WebAssembly expands on the ability to do client-side stuff and makes it more accessible, so my fear is that it will make it more common.

That's pretty much the entire difference. It's a difference of degree more than of kind. As I said, Javascript is making much of the web inaccessible to me, and WebAssembly, if it becomes popular, will only accelerate this loss.

I wonder how feasible a rendering proxy would be. It would run the JS in a simulated browser environment and return the HTML.

Interactivity would be tricky, but static HTML is better than a blank page.

Edit: Found something very similar, but it targets legacy browsers using clickable image maps rather than privacy/security.

https://github.com/tenox7/wrp

WebAssembly adds new functionality to the browser runtime environment that isn't available to regular JavaScript.
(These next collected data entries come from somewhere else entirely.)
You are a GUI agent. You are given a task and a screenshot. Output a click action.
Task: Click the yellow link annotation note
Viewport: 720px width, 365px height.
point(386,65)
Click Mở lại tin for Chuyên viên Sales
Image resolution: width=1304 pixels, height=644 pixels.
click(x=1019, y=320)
It was originally 1:1 with asm.js/JS but that stopped being true relatively quick.
It's faster. That's literally it. There aren't any new I/O facilities.
A few examples of things it adds that are not widely available in JS (if at all, or requiring awkward hacks/hints in JS), off the top of my head:

int64

uint32

popcnt

copysign

reinterpret_cast equivalent (the js hack for this is abysmal)

pthreads

SIMD

AOT compilation

To be fair, it's been a while since I was last one of the authors of the webassembly spec, so I could be missing some things.

Could ads be served with web assembly?
Yes, though I don't know if it makes sense to do it for any reason other than hiding from ad blockers.
WebAssembly allows allocation of memory and exposes a huge threat surface. We can't even protect the current APIs and these are being exploited by sovereign nations to oppress people like the Uyghurs. How about we focus on making the sandboxes stronger instead of building out things like WebGL and WebAssembly.